---- SUPPLIED RECORDS

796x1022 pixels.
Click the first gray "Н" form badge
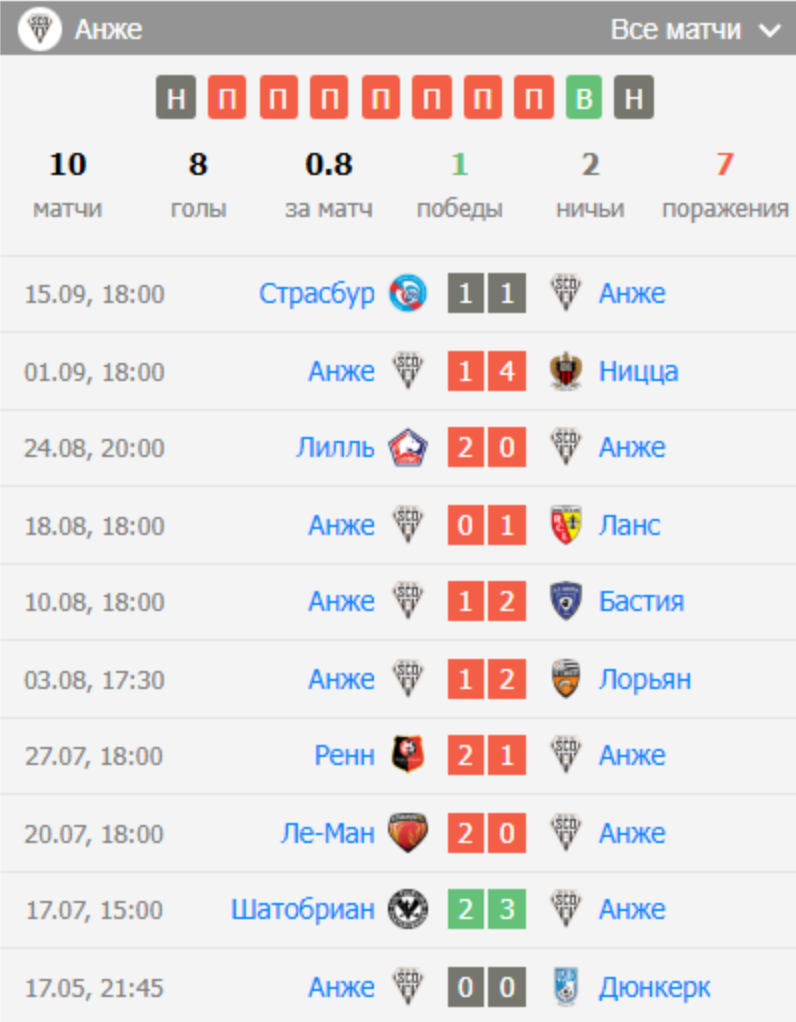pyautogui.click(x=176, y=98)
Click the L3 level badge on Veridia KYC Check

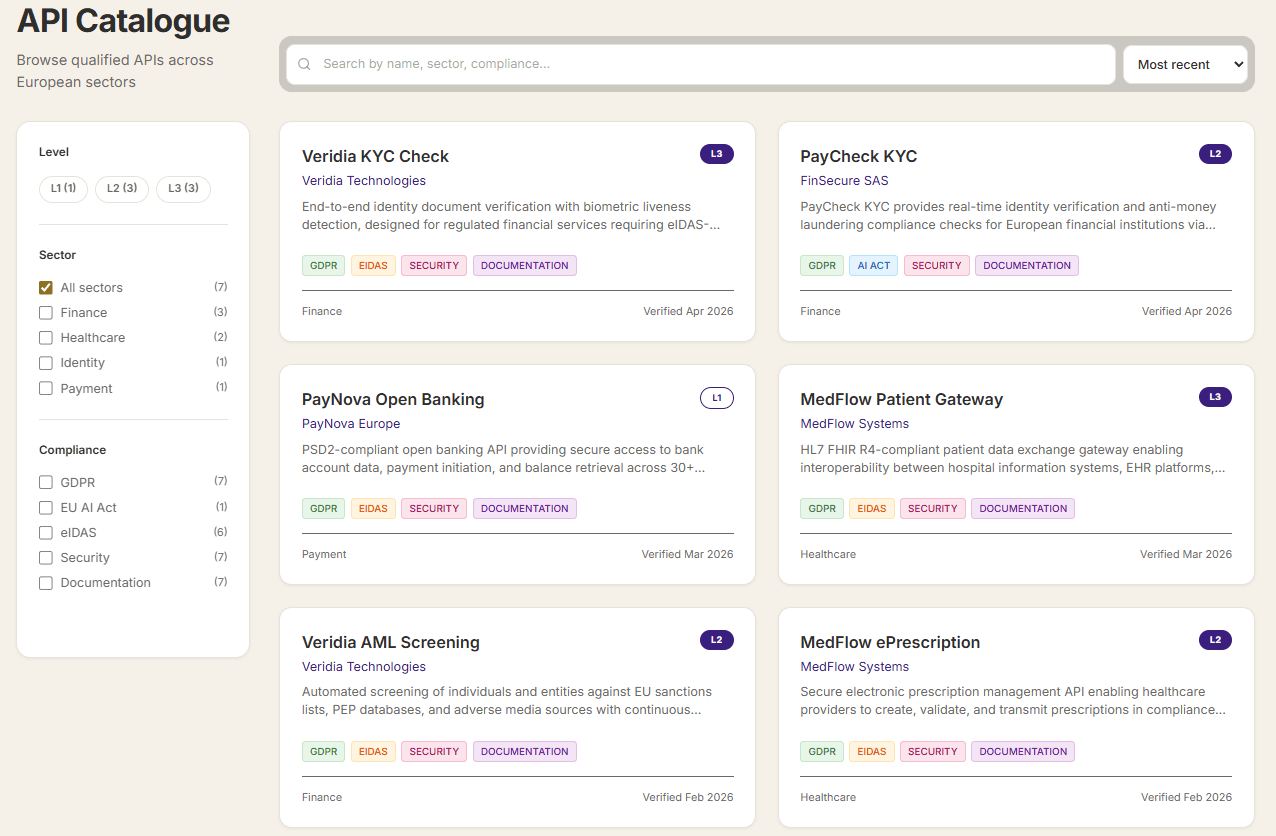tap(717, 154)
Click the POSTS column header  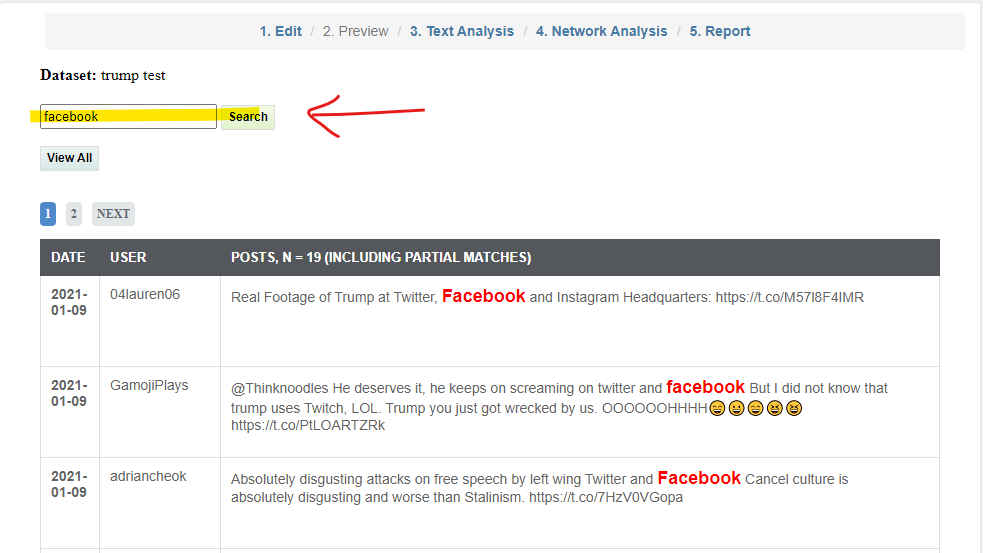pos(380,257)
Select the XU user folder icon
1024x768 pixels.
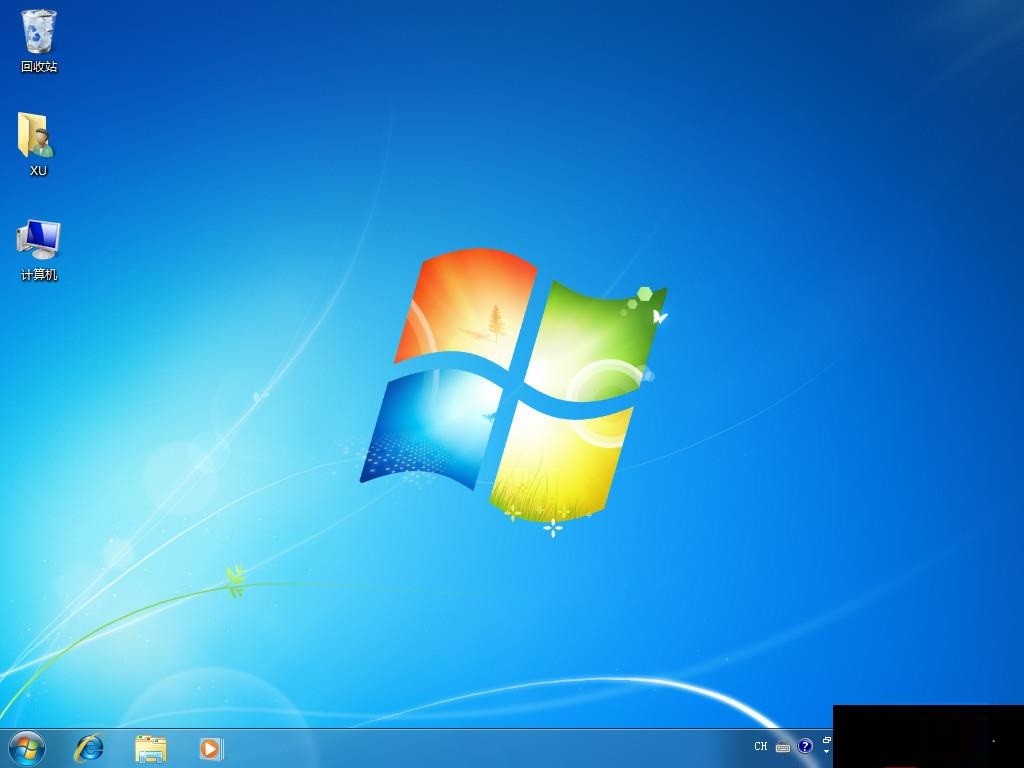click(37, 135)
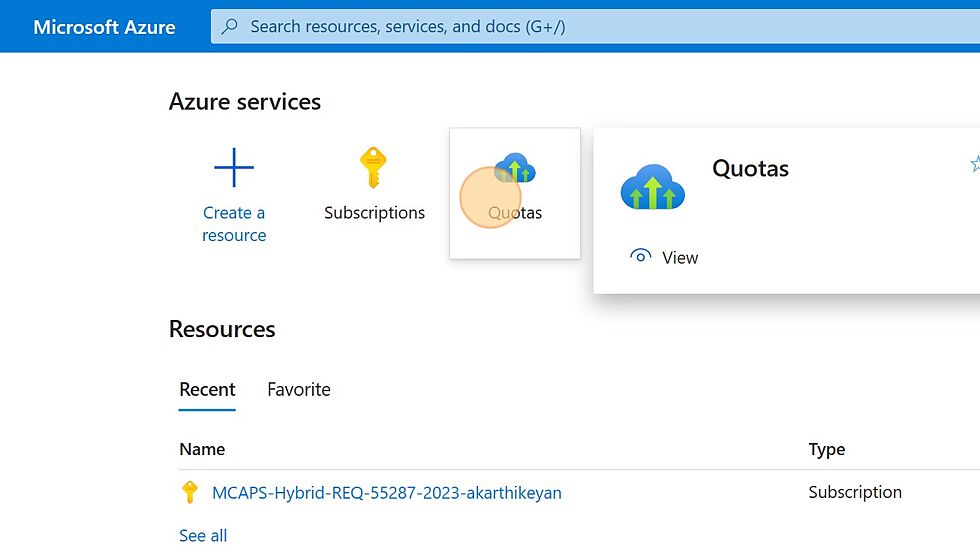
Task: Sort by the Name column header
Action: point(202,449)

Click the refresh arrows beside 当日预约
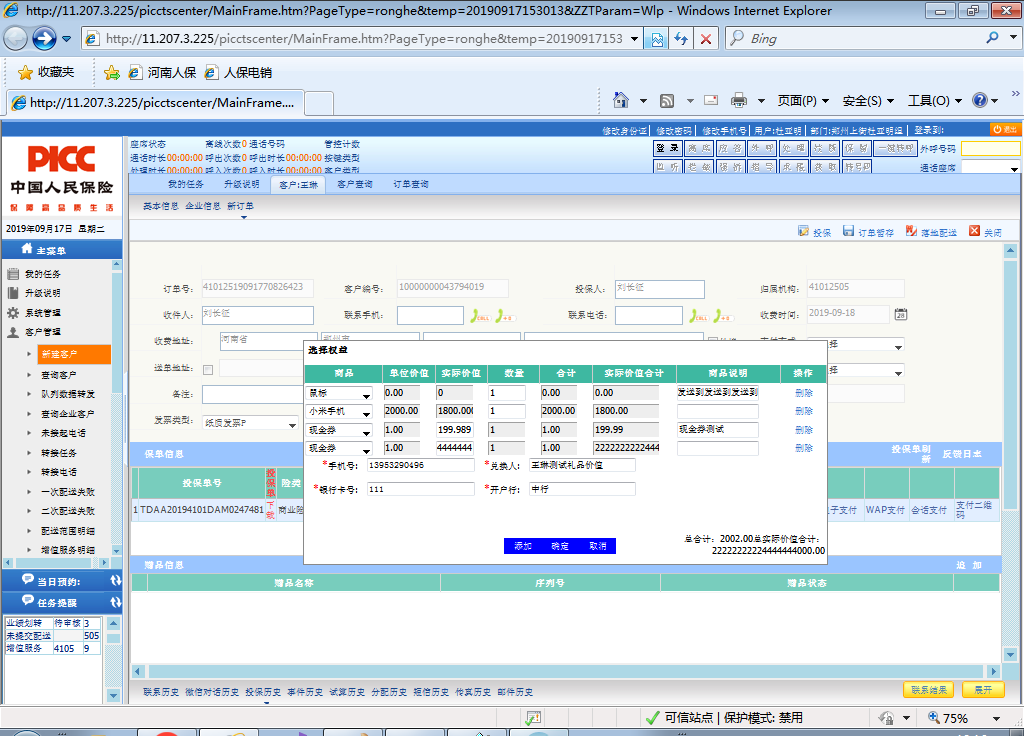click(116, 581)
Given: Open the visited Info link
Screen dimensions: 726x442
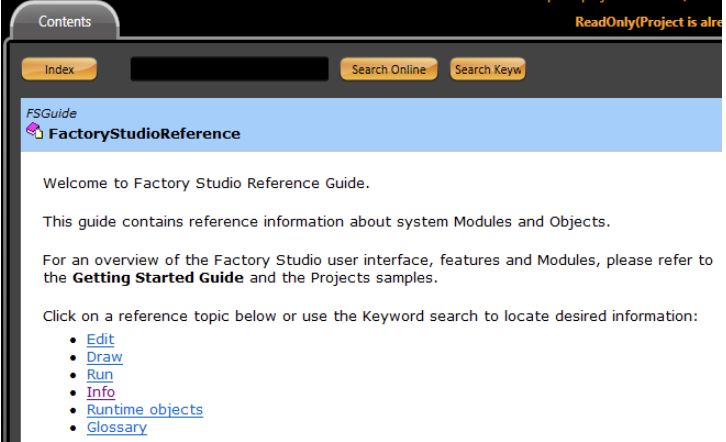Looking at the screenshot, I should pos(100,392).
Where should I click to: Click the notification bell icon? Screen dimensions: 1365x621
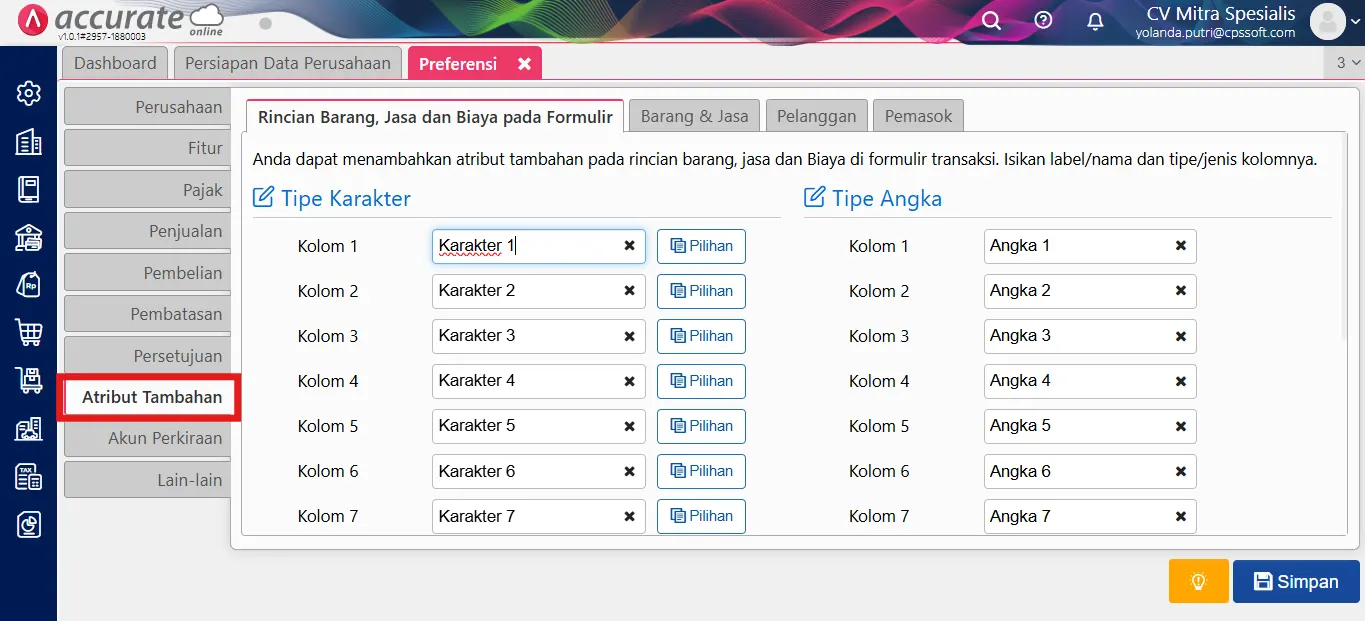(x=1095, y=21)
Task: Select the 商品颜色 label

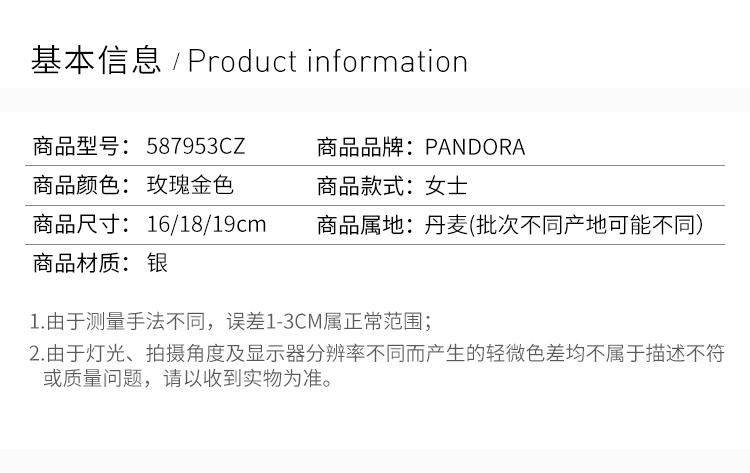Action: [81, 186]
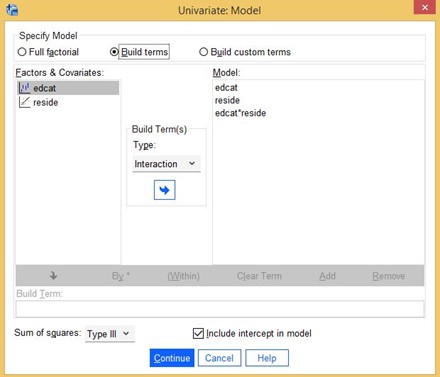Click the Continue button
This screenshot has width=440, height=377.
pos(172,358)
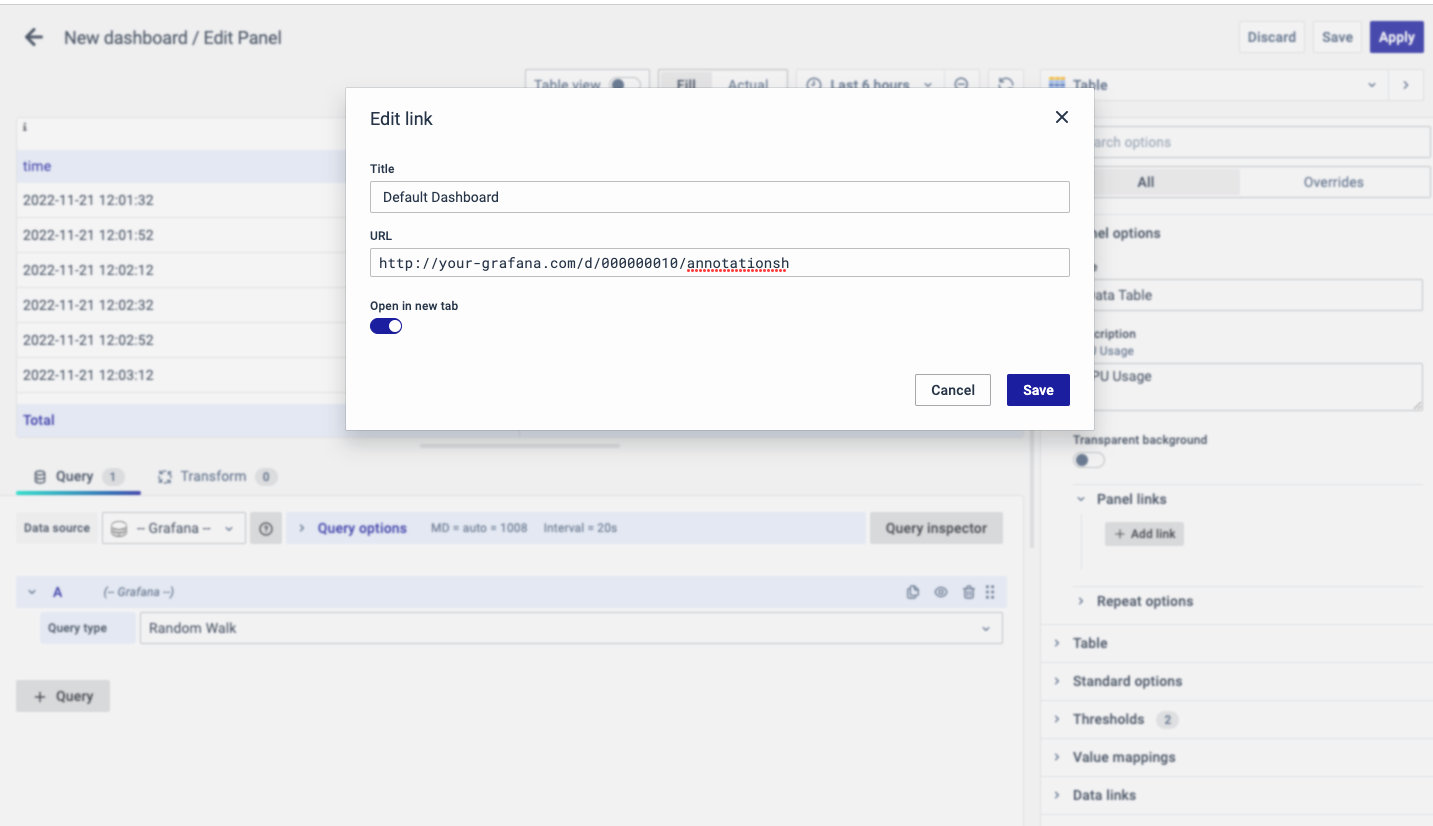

--------

From the line containing "Given: Open the visited Info link" down to the final line of the material, restate every line word for word, and only those; drop the pictures.

Given: Open the visited Info link
Screen dimensions: 726x442
Looking at the screenshot, I should pos(100,392).
Where should I click to: Click the notification bell icon? Screen dimensions: 1365x621
(x=1095, y=21)
Task: Select the 商品颜色 label

Action: [81, 186]
Click the Continue button
This screenshot has width=440, height=377.
pos(172,358)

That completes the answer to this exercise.